2001-07-26 02:05:26

by Nat Ersoz

[permalink] [raw]
Subject: IGMP join/leave time variability

Greetings,

I'm encountering time variability with IGMP joins and leaves. I'm working
with the 2.2.19 kernel. I've placed gettimeofday() printf's within the user
space program and do_gettimeofday() printk's within the ethernet driver.

So far, what I've found is typical of this captured data:

--- user space timestamps
996133011.376224 +UserCloseSource
996133011.377821 -UserCloseSource
996133011.378296 +UserOpenSource: 224.0.17.103:2001
calls:
socket()
setsockopt(REUSEADDR)
bind()
setsockopt(IP_ADD_MEMBERSHIP)
996133011.379933 -UserOpenSource: 224.0.17.103:2001: result=0

---- tcpdump output:
00:36:43.335501 > stb_nat.et.myrio.com > 224.0.17.104: igmp nreport
224.0.17.104 [ttl 1]
00:36:45.245501 > stb_nat.et.myrio.com > 224.0.17.104: igmp nreport
224.0.17.104 [ttl 1]
00:36:51.376707 > stb_nat.et.myrio.com > all-routers.mcast.net: igmp leave
224.0.17.104 [ttl 1]
00:36:52.275523 > stb_nat.et.myrio.com > 224.0.17.103: igmp nreport
224.0.17.103 [ttl 1]
00:36:53.705502 > stb_nat.et.myrio.com > 224.0.17.103: igmp nreport
224.0.17.103 [ttl 1]
00:37:02.495500 > stb_nat.et.myrio.com > 224.0.17.103: igmp nreport
224.0.17.103 [ttl 1]

---- ethernet driver timestamps (natsemi.o, modified)
Jul 26 00:36:35 stb_nat kernel: eth0: Add Multicast 996132995.817524
Jul 26 00:36:35 stb_nat kernel: ^I1.0.94.0.0.1
Jul 26 00:36:35 stb_nat kernel: eth0: Add Multicast 996132995.819686
Jul 26 00:36:35 stb_nat kernel: 1.0.94.0.17.104
Jul 26 00:36:35 stb_nat kernel: 1.0.94.0.0.1

==== Some notes:
1. The user space socket() calls take less than 4mS to complete.
2. The ethernet multicast filter gets set very quickly: less than 2 mS.
3. Tcpdump reports that the time between this leave and join is 900 mS for
this particular transaction.
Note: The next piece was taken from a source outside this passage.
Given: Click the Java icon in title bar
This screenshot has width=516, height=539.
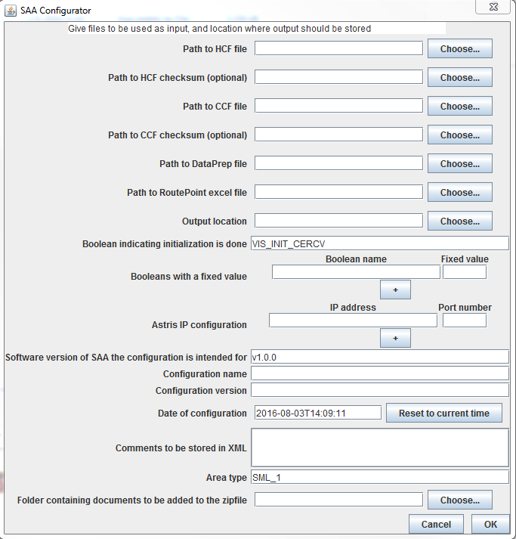Looking at the screenshot, I should point(10,11).
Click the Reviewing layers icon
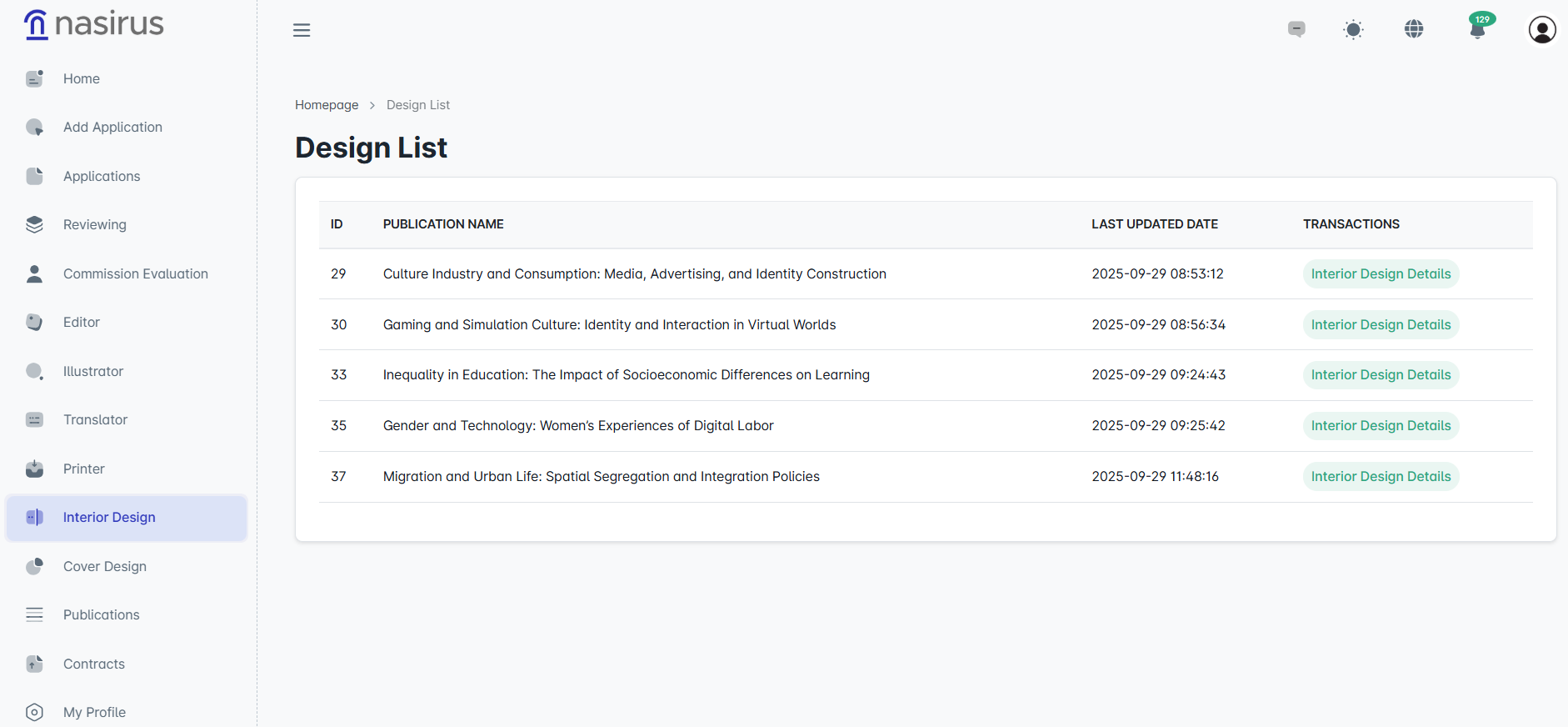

We have correlated tcpdump's results with
actual traffic on the ethernet wire using a network analyzer and found
tcpdump to be accurate.

==== Linux 2.2.19 code:
I have dug into code and it seems that the function igmp_group_added(),
found in linux/net/ipv4/igmp.c, is where things really happen. The function
igmp_start_timer() gets called with a IGMP_Initial_Report_Delay value of
(1*HZ). From what I can tell, this amounts to up to 1 second of delay
depending on what net_random() returns in igmp_start_timer() - which agrees
with our measurements of IGMP joins varying from "very short" delays to
something a bit over a second.

==== Questions:
For our application, it would be desireable to have the leave/join occur
ASAP with respect to the user mode calls.
1. What would be the harm if I set IGMP_Initial_Report_Delay to something
very small like 5 to 10 (jiffies)? No need for net_random() I'de expect in
that case?
2. I'm guessing that modifying igmp_start_timer() to call
igmp_timer_expire() directly is not a good idea, since the timers provide
race condition safeness. (?)

Thanks for wading through this. I looked at the 2.4.3 igmp.c code and
noticed that its somewhat similar. Right now our app is at 2.2.19 however.

Thanks for any help and thoughts you may offer.

Nat

________________________________________
Nat Ersoz Myrio Corporation
[email protected]
Phone: 425.897.7278 Fax:425.897.5600
3500 Carillon Point Kirkland, WA 98033


2001-07-26 11:58:07

by Alan

[permalink] [raw]
Subject: Re: IGMP join/leave time variability

> ASAP with respect to the user mode calls.
> 1. What would be the harm if I set IGMP_Initial_Report_Delay to something
> very small like 5 to 10 (jiffies)? No need for net_random() I'de expect in
> that case?

Read the IGMP RFC documents they discuss in detail the cases where time
delays and randomness are needed and important.

2001-07-26 17:47:47

by Torrey Hoffman

[permalink] [raw]
Subject: RE: IGMP join/leave time variability


Alan Cox wrote:

> Read the IGMP RFC documents they discuss in detail the cases
> where time delays and randomness are needed and important.

I'm one of Nat's co-workers, also looking at this problem.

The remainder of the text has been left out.